(EXTRAIT SOURCE):

------

Elena Ferrante, L'Amie Prodigieuse




Vous reprendrez bien un peu d’Elena Ferrante ? 
Avec joie ! 💜


Après avoir dévoré les deux premiers tomes de la saga : « L’Amie Prodigieuse » et « Le Nouveau Nom », je me lance dans le 3 ème volume avec « Celle qui fuit et celle qui reste »
« L’Enfant perdue » m’attend, quant à lui, bien au chaud dans ma pile à lire.
Et autant vous annoncer la couleur : difficile de décrocher ! 
Elena Ferrante a su imposer un rythme puissant à sa saga, qui, loin de lasser, nous enchaîne aux livres comme à une série qui laisse des traces dans notre esprit tout au long de la journée. 



➼ La plume d’Elena Ferrante est tout simplement délicieuse ; A la fois limpide et recherchée, les mots de l’autrice sont aériens et sensibles, presque lyriques et l’histoire est un dénivelé permanent de ressentis éloquents. 
Lenù et Lila sont racontées avec un réalisme saisissant, sans anicroche ni fioritures. On comprend rapidement pourquoi la saga est devenue un phénomène et se place en tête des ventes dans de nombreux pays, notamment en France !

------

(DONNÉES SOURCES):

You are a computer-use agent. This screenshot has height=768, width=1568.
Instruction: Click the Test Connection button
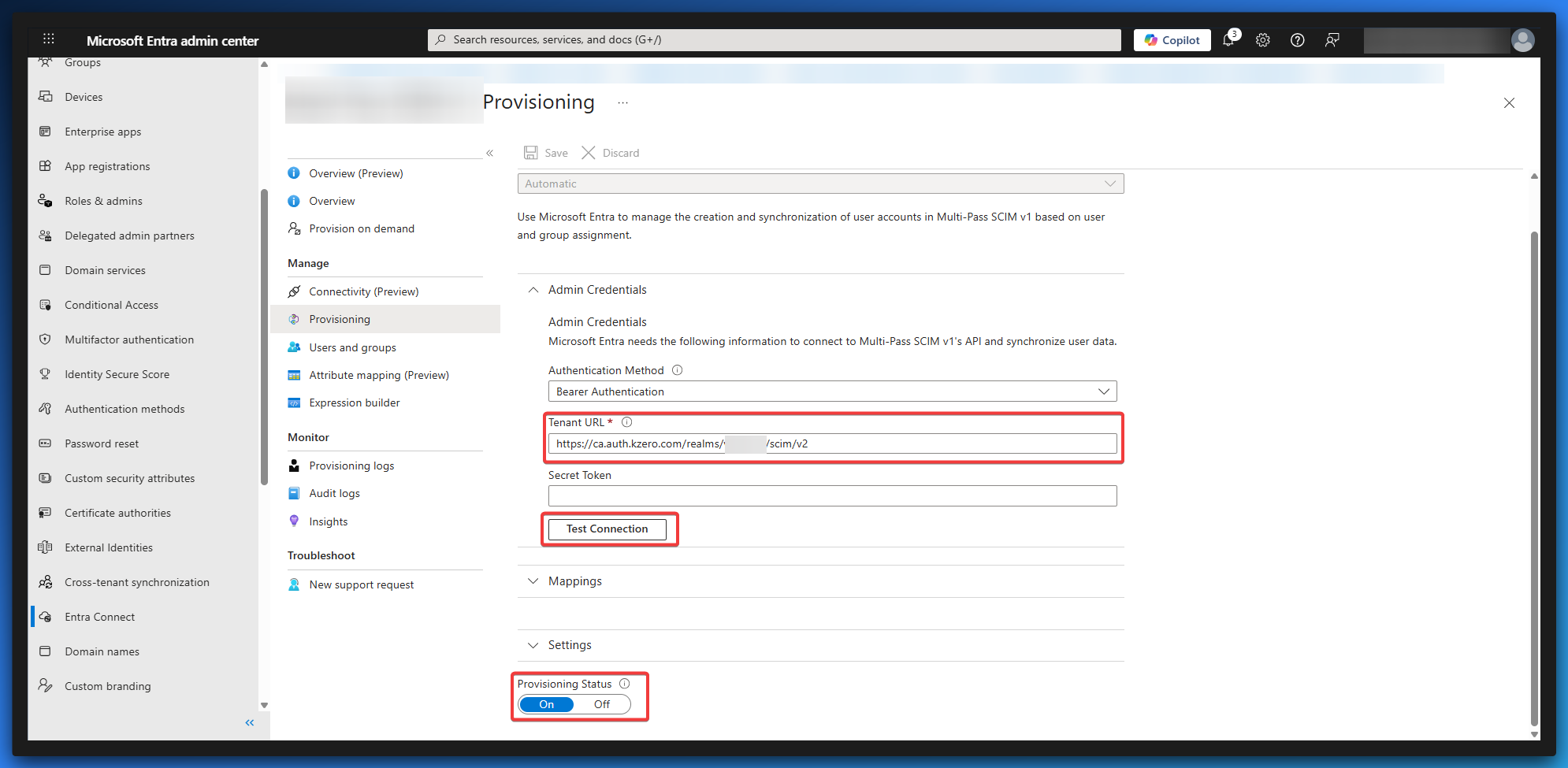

------

(EXERCICE):
Poursuivez la critique de la saga d'Elena Ferrante en reprenant juste après sa dernière phrase.

(RÉSULTAT OBTENU):
Au fil des pages, Lenù expose cette amitié passionnelle qu’elle entretient avec Lila depuis l’enfance. 
Depuis ce jour où leurs poupées sont tombées sont la cave du terrifiant Don Achille. Depuis ce jour, où , entrelaçant leurs doigts, elles sont allées réclamer ces mêmes poupées, poussées par le cran de l'intrépide Lila. 

Tantôt toxique, profonde et tumultueuse, cette amitié là est avant tout bouleversante et s’affranchie de tous les codes. On conçoit aisément sous la plume de Madame Ferrante, qu’une amitié peut se révéler au même titre qu’un amour, passionnelle. 
Sur fond de lutte des classes sociales, dans une Naples à double vitesse, la chaleur des étés napolitains est contée avec douceur en parallèle à la violence et à la pauvreté propres au quartier des deux amies. 

💜 Héritages familiaux déchus, jalousies, manipulation, romances avortées ou passions dévastatrices, l’atmosphère de l’Italie des années 1950 dépeint Lenù et Lila dans ce courant d’air chaud-froid qui les liera pour toujours.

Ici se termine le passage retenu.